Anyone examining the table in a non-Physiocratic fashion, but simply viewing it in the modern spirit, must at once feel surprised and disappointed to find that the class which enjoys two-fifths of the national revenue does nothing in return for it. We should not have been surprised if such glaring parasitism had given to the work of the Physiocrats a distinctly socialistic tone. But they were quite impervious to all such ideas. They never appreciated the weakness of the landowners' position, and they always treated them with the greatest reverence. The epithet "sterile" is applied, not to them, but to manufacturers and artisans! Property is the foundation-stone of the "natural order." The proprietors have been entrusted with the task of supplying the staff of life, and are endued with a kind of priestly sacredness. It is from their hands that all of us receive the elements of nutrition. It is a "divine" institution--the word is there. Such idolatry needs some explanation.
There is no need to insist on this strange aberration which led them to look for the creator of the land and its products, not amid the cultivators of the soil, but among the idlers. Such was the logical conclusion of their argument. We must also remember that the Physiocrats failed to realise the inherent dignity of all true labour simply because it was not the creator of wealth. This applied both to the agricultural labourer and the industrial worker, and though the former alone was considered productive it was because he was working in co-operation with nature. It was nature that produced the wealth and not the worker.
Something must also be attributed to their environment. Knowing only feudal society, with its economic and political activities governed and directed by idle proprietors, they suffered from an illusion as to the necessity for landed property similar to that which led Aristotle to defend the institution of slavery.

::::::

* _Directions for this task_
List every word or phrase that the passage on the Physiocrats places in quotation marks. The entries that follow come from a different source and have no connection to the text.

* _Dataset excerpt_
::::::

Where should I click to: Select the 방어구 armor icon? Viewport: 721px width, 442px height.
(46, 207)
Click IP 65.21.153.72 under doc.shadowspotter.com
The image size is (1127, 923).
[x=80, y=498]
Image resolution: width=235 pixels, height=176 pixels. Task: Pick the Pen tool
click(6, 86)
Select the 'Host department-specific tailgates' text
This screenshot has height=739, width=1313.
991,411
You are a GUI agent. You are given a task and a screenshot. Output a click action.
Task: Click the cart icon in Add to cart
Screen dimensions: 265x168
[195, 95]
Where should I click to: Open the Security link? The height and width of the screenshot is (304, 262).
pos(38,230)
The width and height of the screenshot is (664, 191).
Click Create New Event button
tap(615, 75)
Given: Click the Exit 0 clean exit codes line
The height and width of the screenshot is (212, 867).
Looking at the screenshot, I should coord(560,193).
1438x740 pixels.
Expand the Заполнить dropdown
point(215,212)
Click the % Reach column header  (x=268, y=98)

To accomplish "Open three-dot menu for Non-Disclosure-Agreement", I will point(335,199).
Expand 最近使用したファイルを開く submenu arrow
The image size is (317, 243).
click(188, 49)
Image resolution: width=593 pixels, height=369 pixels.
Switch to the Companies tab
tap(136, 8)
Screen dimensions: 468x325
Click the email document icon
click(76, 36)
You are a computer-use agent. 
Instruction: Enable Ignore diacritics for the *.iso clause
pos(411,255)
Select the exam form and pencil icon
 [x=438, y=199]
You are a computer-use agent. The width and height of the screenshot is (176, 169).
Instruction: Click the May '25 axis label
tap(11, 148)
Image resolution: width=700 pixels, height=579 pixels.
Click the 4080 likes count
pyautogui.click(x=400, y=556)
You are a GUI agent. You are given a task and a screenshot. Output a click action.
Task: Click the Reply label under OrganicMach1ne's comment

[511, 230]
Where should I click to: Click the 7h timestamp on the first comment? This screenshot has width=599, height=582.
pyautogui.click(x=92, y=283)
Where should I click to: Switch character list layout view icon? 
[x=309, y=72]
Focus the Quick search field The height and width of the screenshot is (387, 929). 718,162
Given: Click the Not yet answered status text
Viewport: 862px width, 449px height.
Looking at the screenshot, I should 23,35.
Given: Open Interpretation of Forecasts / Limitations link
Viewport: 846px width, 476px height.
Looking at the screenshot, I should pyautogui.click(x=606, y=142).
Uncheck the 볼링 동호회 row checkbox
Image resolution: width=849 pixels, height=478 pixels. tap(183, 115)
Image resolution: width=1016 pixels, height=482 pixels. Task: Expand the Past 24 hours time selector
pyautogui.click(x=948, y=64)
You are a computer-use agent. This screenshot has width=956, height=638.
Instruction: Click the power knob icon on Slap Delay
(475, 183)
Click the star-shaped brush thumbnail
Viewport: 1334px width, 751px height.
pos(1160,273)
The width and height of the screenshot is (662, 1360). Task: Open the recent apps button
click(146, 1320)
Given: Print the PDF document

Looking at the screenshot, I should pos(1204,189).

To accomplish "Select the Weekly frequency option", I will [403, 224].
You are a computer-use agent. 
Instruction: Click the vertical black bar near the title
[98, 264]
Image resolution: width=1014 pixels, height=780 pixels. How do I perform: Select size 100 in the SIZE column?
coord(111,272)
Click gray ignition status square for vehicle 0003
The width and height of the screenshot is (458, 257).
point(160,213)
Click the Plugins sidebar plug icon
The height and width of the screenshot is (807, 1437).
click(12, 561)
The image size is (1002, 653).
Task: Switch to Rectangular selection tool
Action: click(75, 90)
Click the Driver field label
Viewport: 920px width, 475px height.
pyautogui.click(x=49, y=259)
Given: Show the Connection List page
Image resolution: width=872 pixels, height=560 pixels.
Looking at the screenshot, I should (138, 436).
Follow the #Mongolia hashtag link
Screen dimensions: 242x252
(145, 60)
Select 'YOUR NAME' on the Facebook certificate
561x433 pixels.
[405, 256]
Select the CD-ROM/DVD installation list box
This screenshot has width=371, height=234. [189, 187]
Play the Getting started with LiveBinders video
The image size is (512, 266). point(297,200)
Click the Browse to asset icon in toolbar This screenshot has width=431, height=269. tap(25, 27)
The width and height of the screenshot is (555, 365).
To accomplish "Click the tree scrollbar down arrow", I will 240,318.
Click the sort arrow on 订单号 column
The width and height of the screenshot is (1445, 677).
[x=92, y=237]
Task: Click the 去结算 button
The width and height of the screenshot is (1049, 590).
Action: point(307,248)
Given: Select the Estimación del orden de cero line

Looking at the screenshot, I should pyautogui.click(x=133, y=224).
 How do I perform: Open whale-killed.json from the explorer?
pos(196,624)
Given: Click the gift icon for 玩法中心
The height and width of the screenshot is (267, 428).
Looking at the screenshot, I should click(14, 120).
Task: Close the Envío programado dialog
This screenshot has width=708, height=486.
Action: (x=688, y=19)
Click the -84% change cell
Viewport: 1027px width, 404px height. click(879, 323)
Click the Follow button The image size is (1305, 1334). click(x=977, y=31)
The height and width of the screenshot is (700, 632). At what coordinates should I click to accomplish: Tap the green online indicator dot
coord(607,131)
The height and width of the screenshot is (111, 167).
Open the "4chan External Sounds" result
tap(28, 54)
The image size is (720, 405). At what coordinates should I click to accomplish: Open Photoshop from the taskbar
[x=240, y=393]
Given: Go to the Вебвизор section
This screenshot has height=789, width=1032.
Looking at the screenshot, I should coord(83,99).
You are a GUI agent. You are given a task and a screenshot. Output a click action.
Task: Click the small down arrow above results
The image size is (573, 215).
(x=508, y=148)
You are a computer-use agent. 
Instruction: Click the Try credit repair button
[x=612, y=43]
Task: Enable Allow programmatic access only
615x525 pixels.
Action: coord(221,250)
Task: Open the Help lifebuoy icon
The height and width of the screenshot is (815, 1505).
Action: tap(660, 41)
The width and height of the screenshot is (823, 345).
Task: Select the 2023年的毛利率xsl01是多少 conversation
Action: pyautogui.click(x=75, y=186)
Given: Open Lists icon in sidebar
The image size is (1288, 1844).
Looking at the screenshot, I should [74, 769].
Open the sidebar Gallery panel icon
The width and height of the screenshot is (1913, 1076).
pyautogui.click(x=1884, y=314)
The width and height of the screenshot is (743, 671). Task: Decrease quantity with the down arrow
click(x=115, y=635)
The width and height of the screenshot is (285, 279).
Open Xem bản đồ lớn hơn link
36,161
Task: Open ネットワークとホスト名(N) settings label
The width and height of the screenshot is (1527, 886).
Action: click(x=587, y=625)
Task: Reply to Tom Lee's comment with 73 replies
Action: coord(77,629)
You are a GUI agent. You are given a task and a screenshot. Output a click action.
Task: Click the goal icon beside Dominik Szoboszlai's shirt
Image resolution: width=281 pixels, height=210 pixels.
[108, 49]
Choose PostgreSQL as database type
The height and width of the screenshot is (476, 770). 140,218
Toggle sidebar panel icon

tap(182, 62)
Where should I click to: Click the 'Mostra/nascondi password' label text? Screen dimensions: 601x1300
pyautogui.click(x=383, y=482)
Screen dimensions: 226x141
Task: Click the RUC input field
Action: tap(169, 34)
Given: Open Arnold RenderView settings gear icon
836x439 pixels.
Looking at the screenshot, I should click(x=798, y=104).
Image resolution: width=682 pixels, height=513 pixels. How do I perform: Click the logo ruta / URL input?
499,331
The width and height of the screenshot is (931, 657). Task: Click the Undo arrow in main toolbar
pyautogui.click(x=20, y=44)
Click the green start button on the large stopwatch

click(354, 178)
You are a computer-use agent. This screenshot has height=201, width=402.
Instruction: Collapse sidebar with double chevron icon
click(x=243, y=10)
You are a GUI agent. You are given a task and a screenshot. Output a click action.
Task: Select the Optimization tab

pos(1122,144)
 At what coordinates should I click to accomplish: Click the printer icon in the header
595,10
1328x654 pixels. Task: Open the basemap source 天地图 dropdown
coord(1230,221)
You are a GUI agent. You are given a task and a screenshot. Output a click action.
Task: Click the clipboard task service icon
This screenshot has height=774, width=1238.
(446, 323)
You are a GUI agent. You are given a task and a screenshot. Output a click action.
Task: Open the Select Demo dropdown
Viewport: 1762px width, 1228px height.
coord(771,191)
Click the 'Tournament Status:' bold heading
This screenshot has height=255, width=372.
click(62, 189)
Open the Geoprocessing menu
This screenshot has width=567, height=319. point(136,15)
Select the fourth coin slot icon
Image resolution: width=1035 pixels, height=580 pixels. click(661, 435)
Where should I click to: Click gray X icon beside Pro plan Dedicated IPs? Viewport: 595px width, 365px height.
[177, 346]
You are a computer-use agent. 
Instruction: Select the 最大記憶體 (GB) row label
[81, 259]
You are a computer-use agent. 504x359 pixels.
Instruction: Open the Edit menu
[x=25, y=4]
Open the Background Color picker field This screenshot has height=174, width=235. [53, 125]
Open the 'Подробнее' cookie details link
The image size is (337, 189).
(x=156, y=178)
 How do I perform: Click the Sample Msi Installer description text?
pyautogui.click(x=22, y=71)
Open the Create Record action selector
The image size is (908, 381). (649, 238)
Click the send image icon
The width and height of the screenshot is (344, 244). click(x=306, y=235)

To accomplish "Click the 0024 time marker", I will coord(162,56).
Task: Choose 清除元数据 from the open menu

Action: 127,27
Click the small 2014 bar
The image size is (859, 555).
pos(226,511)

::::::

* _Reply_
"sterile", "natural order", "divine"